However, once price failed to push to a new highs beyond 1213s, the stops came out. Bulls ran for the exits, sparking a long liquidation through the 1207 pivot and into both of our pre-market downside targets of 1197 and 1190, completing our secondary trade recommendation for a precision move worth $1700 per contract traded.

Again, our goal is to identify the day’s early pivot in the charts, and then help our Premium Members understand how to handle the various scenarios that can arise throughout the day around these important pivots. In this case, bulls and bears both made money off 1207s.
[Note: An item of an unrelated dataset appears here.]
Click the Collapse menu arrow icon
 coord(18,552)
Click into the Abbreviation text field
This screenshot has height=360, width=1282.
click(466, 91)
Case Study 5: Swing Pivot Can Provide Multiple Opportunities

Oftentimes, the best intraday pivots for day traders to use are key levels that are derived from the daily timeframe, including key levels from the composite volume profile. The reason is because these key levels represent significant prices from higher timeframes, which means bigger players will be looking to deploy bigger positions at these price, which in turn leads to fantastic intraday movement off these key levels for day traders!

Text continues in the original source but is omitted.